ZooKeeper Cluster

This folder contains a Terraform module for running a cluster of Apache ZooKeeper nodes. Under the hood, the cluster is powered by the server-group module, so it supports attaching ENIs and EBS Volumes, zero-downtime rolling deployment, and auto-recovery of failed nodes. This module assumes that you are deploying an AMI that has both ZooKeeper and Exhibitor installed.

Quick start

See the root README for instructions on using Terraform modules.
See the zookeeper-cluster example for sample usage.
See vars.tf for all the variables you can set on this module.

Key considerations for using this module

Here are the key things to take into account when using this module:

ZooKeeper AMI
User Data
Cluster size
Health checks
Rolling deployments
Static IPs and ENIs
Transaction logs and EBS Volumes
Exhibitor
Data backup

ZooKeeper AMI

You specify the AMI to run in the cluster using the ami_id input variable. We recommend creating a Packer template to define the AMI with the following modules installed:

install-oracle-jdk: Install the Oracle JDK.
install-supervisord: Install Supervisord as a process manager.
install-zookeeper: Install ZooKeeper.
install-exhibitor: Install Exhibitor.
run-exhibitor: Start Exhibitor, which, in turn, will start ZooKeeper.
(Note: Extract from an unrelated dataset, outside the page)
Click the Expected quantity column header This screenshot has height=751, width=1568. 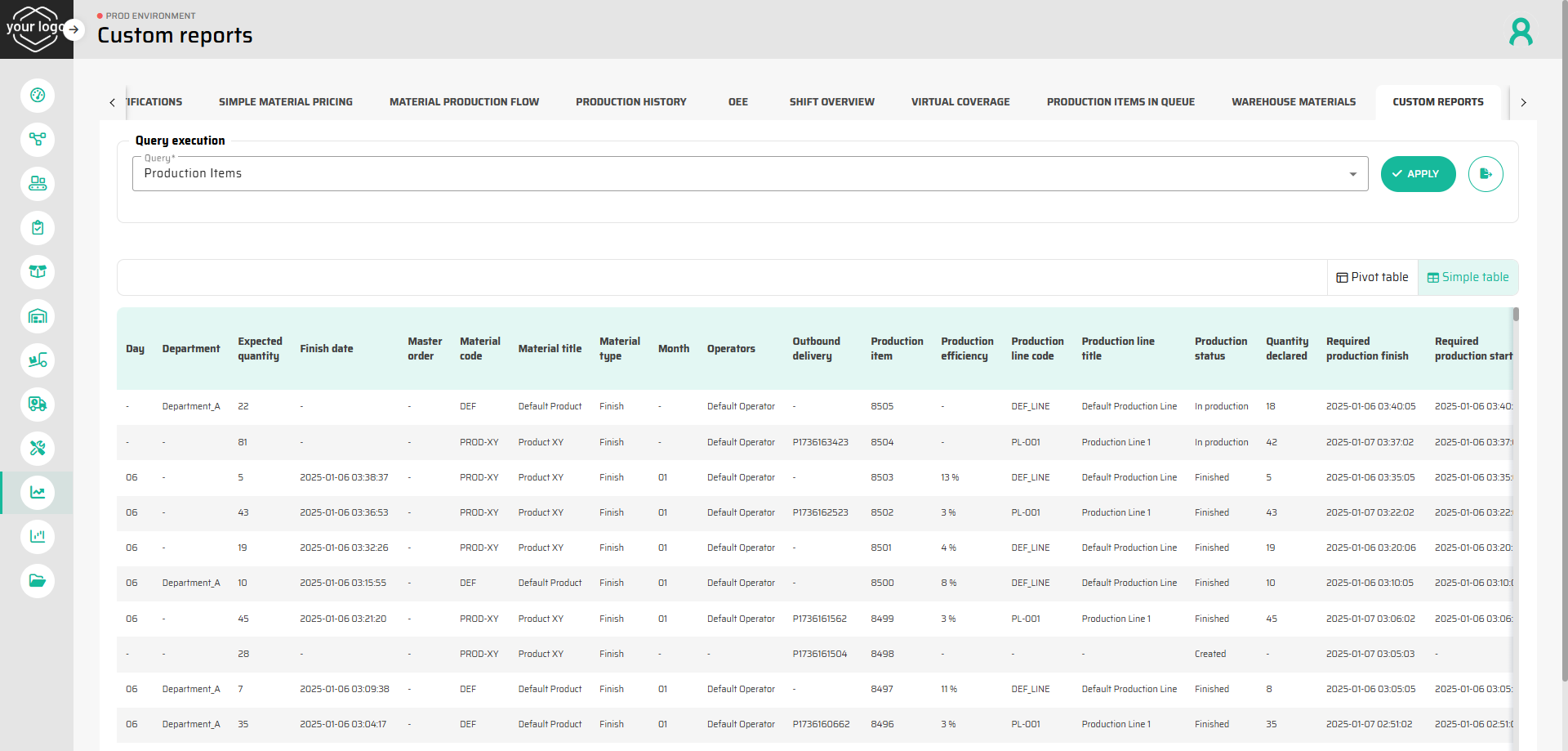(260, 349)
See the zookeeper-ami example for working sample code.

User Data

When your servers are booting, you need to tell them to start Exhibitor (which, in turn, will start ZooKeeper). The easiest way to do that is to specify a User Data script via the user_data input variable that runs the run-exhibitor script. See user-data.sh for an example.

Cluster size

Although you can run ZooKeeper on just a single server, in production, we strongly recommend running multiple ZooKeeper servers in a cluster (called an ensemble) so that:

ZooKeeper replicates your data to all servers in the ensemble, so if one server dies, you don't lose any data, and the other servers can continue serving requests.
Since the data is replicated across all the servers, any of the ZooKeeper nodes can respond to a read request, so you can scale to more read traffic by increasing the size of the cluster.

Note that ZooKeeper achieves consensus by using a majority vote, which has three implications:

Your cluster must have an odd number of servers to make it possible to achieve a majority.
A ZooKeeper cluster can continue to operate as long as a majority of the servers are operational. That means a cluster with n nodes can tolerate (n - 1) / 2 failed servers. So a 1-node cluster cannot tolerate any failed servers, a 3-node cluster can tolerate 1 failed server, a 5-node cluster can tolerate 2 failed servers, and a 7-node cluster can tolerate 3 failed servers.
Larger clusters actually make writes slower, since you have to wait on more servers to respond to the vote. Most use cases are much more read-heavy than write-heavy, so this is typically a good trade-off. In practice, because writes get more expensive as the cluster grows, it's unusual to see a ZooKeeper cluster with more than 7 servers.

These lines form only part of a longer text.